ACTIVITY:
The lines to copy run from the one containing "Task: Click the" to the end of the records below; repeat them exactly and include nothing else.

DATASET RECORDS:
=== Begin Enclosure ===

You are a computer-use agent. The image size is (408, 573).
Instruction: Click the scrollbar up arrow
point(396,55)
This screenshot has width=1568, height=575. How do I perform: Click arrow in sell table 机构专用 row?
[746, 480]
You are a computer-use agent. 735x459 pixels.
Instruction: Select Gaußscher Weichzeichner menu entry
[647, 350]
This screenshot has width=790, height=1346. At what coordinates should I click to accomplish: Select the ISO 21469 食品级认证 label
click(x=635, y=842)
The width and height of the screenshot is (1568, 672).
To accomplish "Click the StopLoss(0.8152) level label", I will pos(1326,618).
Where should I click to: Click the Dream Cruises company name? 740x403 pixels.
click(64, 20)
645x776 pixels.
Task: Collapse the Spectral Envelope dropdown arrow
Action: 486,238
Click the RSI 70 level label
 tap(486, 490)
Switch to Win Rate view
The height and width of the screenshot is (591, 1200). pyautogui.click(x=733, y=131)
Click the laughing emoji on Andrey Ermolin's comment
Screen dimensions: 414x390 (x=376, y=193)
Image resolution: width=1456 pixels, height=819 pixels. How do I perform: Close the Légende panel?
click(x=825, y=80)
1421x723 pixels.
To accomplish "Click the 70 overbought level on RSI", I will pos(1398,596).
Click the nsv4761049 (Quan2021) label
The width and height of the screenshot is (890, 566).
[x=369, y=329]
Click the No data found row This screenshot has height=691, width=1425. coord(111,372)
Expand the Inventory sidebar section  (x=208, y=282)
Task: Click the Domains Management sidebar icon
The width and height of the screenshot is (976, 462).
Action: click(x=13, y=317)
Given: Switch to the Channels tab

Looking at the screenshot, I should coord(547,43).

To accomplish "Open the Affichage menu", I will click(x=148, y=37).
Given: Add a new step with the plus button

=== End Enclosure ===

FINISHED TASK:
Task: Click the Domains Management sidebar icon
The width and height of the screenshot is (976, 462).
Action: click(x=13, y=317)
Given: Switch to the Channels tab

Looking at the screenshot, I should coord(547,43).

To accomplish "Open the Affichage menu", I will click(x=148, y=37).
Given: Add a new step with the plus button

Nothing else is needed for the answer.